I jam my torn-up foot into the first groove and push myself up. Pain shoots through my sole immediately. The fabric wrappings I made from my blouse are coming loose, offering almost no protection. The rough dirt scrapes against my open cuts and I have to bite my lip to keep from crying out.
My fingers dig into the grooves above for purchase. Dear God, this is hard. Midway up, I run out of steam, the upper body strength it takes to drag my whole body up this slick, dirt wall is almost too much for me.
But then I hear more gunfire and move faster than I ever thought possible.
I’m at the top now, face level with the wooden slats, but this is where it gets impossible. I need both hands to pry at the rotted board, but I also need both hands to hold myself in place. Thefootholds are shallow and my legs and arms are already shaking from the effort of holding and bracing against the top of the wall.
I wedge my left forearm against the frame of the pit opening, pressing hard to anchor myself. It’s not stable — nothing about this is stable — but it frees up my right hand to work. I grab my flat little rock and jam it into the gap between the rotted board and the frame.
The board creaks but doesn’t give.
My legs burn and my forearm is scraped raw against the wooden frame. I’m essentially doing a wall sit from hell while trying to perform delicate demolition work with one hand.
Pry again. Wiggle.
My foot slips slightly in the groove and my stomach drops as I scramble to re-establish my position. I press harder with my forearm, feeling splinters dig into my skin.
Come on. Come on, you bastard.
I jam the rock in deeper and throw my whole shoulder into it. More gunfire erupts above, and I use the noise as cover. One nail pops free with a screech of metal. The board shifts and I almost lose my grip from the sudden movement.
Then another nail gives way.
The board shifts, creating a gap maybe six inches wide. Not enough. I need more.
I abandon the rock and wedge my fingers into the gap instead, pulling with everything I have. The wood splinters, digging into my palms, slicing under my fingernails. I don’t care. I pull harder, a sob of effort escaping my throat. Twelve days of barely eating has made me weaker than I should be, and I can feel it now. My muscles are screaming at me to stop.
I don’t stop.
Suddenly the board swings aside, hanging by a single corner. The gap is maybe eighteen inches wide now. It’s going to be tight, but I think I can squeeze through.
My legs finally give out and I slide back down the wall, collapsing at the bottom of the pit. I allow myself three seconds to gasp for breath, shaking out my trembling arms. Then I start climbing again.
My arms shake as I reach up for the edge of the pit. I’m almost there. Night sky filters through the gap in the boards. This time I press harder, making sure I have solid purchase before I push up. My shoulders clear the edge of the pit. Then my chest. I grab the frame of the opening and manage to haul myself up, my stomach scraping against rough wood.
For one terrifying moment, I’m stuck.
My wide hips are wedged in the gap and I can’t move forward or backward. Panic floods through me. I’m going to die here, half in and half out of my own prison, like some kind of horrible metaphor for my entire life.
I wiggle and push with my arms. The board scrapes against my spine hard enough to draw blood, but then suddenly I’m through, collapsing onto the ground above.

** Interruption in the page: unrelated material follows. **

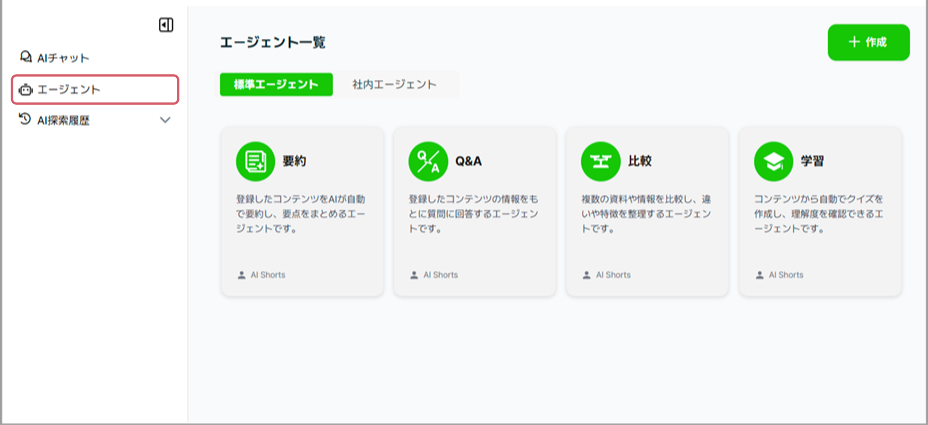Click the green 比較 comparison icon
928x425 pixels.
click(601, 161)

For a few seconds I just lie there, gasping, staring at the dirt in front of my face.
Screams, gunfire and acrid smoke bring me back to reality and I push myself up onto my hands and knees.
The compound is chaos.
Muzzle flashes in the darkness. One of the buildings fully engulfed in flames now, orange light flickering across the scene. Guards are running, shouting, shooting at something. Someone. Shapes move through the compound that seem... large? Larger than the guards? But I can’t be sure — there’s too much smoke and confusion.
My brain catalogs everything automatically. The small compound I caught a glimpse of when they dragged me to the pit. Maybe six structures. Rough construction, probably builtquickly for temporary use. The vehicles I heard coming and going are parked near what looks like a main building.
I can’t see who’s attacking. The rational part of my brain says it could be anyone — rival cartel, police, military, private contractors. The hopeful part whispers that maybe, just maybe, someone came looking for me.
I squash that hope immediately. No one is coming for me. I told myself that twelve days ago when I stopped screaming for help. The only person who’s going to save Sloane Adams is Sloane Adams.
This chaos is just... lucky timing and I’m not going to waste it.
I’m already on the edge of the compound, near the tree line. The jungle is right there, maybe twenty feet away. Dark, dense and absolutely terrifying, full of things that could kill me just as dead as the cartel.